DATA FOR THIS EXERCISE:
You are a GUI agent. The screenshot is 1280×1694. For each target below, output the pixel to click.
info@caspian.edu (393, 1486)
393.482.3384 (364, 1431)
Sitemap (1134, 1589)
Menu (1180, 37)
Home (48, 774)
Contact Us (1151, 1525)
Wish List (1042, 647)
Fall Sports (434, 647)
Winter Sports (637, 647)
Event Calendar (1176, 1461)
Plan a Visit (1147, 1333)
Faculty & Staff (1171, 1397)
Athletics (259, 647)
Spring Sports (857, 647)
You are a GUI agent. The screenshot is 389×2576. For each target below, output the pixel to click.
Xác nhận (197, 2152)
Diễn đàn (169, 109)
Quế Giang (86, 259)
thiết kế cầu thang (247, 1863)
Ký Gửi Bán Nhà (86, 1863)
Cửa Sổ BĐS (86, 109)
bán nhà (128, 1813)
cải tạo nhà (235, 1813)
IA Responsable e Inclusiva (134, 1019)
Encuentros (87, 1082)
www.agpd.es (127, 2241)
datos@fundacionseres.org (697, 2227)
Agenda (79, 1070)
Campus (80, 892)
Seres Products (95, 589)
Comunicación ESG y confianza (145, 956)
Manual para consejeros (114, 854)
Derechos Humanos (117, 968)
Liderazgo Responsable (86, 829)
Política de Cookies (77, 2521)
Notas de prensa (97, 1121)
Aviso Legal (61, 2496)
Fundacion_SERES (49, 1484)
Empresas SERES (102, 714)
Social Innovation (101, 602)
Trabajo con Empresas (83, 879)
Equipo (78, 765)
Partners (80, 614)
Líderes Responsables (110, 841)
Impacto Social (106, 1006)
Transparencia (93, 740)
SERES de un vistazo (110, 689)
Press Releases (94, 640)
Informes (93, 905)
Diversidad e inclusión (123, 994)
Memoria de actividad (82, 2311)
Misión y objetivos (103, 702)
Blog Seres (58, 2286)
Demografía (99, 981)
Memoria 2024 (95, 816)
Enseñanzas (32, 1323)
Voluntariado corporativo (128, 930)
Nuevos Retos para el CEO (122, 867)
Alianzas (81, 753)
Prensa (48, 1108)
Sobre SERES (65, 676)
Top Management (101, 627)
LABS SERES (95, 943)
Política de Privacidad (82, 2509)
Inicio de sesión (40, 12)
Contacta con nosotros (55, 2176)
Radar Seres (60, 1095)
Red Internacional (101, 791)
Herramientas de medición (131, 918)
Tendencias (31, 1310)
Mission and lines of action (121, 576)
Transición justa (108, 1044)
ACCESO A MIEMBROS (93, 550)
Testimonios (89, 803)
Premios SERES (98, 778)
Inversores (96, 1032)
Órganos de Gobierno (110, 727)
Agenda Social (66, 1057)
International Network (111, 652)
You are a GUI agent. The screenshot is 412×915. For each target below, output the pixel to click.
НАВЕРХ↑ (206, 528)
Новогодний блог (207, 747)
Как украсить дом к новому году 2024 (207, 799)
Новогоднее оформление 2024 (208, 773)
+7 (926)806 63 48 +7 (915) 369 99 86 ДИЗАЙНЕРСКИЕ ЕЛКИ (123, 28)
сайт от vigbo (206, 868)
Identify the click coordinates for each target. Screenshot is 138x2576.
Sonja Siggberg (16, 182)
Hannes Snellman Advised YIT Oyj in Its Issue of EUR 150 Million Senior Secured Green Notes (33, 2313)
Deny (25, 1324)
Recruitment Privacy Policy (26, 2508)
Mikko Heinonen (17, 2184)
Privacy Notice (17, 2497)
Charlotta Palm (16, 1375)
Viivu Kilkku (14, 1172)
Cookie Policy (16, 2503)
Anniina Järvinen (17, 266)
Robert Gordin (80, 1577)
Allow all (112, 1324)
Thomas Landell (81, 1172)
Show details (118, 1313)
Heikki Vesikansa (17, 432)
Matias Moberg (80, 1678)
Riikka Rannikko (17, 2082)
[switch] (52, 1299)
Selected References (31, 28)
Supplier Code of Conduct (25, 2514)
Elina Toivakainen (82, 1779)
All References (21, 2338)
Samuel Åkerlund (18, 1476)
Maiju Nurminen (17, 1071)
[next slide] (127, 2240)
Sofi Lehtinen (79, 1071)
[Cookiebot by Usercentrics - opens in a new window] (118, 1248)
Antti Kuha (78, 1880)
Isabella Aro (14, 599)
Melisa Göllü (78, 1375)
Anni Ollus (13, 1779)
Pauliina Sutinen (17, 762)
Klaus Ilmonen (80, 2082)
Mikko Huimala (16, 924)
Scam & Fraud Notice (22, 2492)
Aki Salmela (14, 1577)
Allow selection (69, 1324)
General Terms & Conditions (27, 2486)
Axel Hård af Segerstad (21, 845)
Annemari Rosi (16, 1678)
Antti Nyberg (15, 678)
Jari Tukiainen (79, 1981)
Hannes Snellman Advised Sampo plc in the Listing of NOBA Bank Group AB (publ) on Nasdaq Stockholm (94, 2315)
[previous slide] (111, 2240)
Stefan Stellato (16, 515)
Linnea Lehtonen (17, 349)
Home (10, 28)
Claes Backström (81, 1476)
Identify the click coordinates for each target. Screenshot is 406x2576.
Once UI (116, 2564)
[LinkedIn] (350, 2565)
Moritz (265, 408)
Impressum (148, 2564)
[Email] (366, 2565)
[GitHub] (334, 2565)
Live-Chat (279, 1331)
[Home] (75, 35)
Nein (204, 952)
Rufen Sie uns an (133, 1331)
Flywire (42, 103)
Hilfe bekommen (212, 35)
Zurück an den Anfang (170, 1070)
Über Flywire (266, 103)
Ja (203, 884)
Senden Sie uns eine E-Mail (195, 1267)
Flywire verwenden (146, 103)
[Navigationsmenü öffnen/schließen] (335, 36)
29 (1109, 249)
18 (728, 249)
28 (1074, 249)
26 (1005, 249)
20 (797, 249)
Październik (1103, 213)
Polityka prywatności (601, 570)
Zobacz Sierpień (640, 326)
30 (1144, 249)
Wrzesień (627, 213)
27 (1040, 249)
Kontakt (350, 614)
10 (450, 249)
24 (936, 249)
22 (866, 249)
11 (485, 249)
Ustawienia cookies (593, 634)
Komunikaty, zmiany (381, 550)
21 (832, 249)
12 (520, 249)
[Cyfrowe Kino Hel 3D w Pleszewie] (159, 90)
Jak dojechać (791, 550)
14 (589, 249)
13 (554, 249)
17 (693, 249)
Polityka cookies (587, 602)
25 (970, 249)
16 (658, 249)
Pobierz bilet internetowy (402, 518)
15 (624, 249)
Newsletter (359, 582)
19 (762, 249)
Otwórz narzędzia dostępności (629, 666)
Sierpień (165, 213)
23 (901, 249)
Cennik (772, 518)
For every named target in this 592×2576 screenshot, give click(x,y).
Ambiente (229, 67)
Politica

INSTRUCTIONS TO FOLLOW: Copy out each line of the material that holds the word "Snellman".

TASK ANSWER:
Hannes Snellman Advised YIT Oyj in Its Issue of EUR 150 Million Senior Secured Green Notes (33, 2313)
Hannes Snellman Advised Sampo plc in the Listing of NOBA Bank Group AB (publ) on Nasdaq Stockholm (94, 2315)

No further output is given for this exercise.